ただ、自分の行動でタキノリが傷つくのがイヤだった。
自分で言ったくせに、近づいてくるタキノリに緊張するテラス。
ぎゅっと目を瞑る。

そんなテラスに、タキノリはそっと唇を重ね、短いキスをした。
今度は逃げないテラス。
もう一度、タキノリはキスをする。
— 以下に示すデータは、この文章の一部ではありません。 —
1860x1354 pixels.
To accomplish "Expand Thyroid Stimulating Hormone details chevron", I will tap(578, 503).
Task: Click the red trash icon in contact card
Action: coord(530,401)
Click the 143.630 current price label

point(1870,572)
自分の唇をテラスに押し付け、抱きしめた。

テラスがぎゅっと目を瞑ったすぐ後、唇に何かが触れる感覚があった。
それはすぐになくなり、ホッとしたのもつかの間、テラスはタキノリに抱きしめられ、さっきよりもずっと強く長く、唇を押し当てられた。
体を緊張させ、タキノリが離れるのを待つテラス。
長く感じたけど、それはほんの数秒のこと。
タキノリは、静かにテラスから身を離した。

「はぁ」

ため息をつくテラス。

「へへ…」

なんとも嬉しそうなタキノリ。
そのタキノリの顔を見て、更に強い罪悪感をテラスは感じた。

----ただ、少しでも『違う』と思ったら、その気持ちに正直になるんだぞ----

急に以前カイに言われた言葉を唐突に思い出す。

「じゃぁ、またねっ」

罪悪感を振り払うかのように、テラスは手を振って階段を駆け上がる。
なぜだか、タキノリの顔を見るのが辛かった。

「行っちゃったな」

タキノリはテラスを見送り、姿が見えなくなるとつぶやいた。
気分が高揚していた。
本当なら、このまま部屋へ連れ込みたい気持ちだった。
しかし、それは急ぎすぎというものだろう。

(テラスは俺のことをどう思っているんだろう)

キスを受け入れてくれたのは、自分を男として好きになってくれたのだろうか。
テラスと過ごした2週間、タキノリにとっては第三寮に来てから一番楽しい時間だった。テラスもそう思ってくれているだろうか?
誰かに自分がどう思われているかなんて、タキノリは今まで気にしてこなかったのに、テラスの気持ちが気になってたまらない。

「聞けばいいんだよな、テラスに」

しかし、それは少し恐い気がするのだった。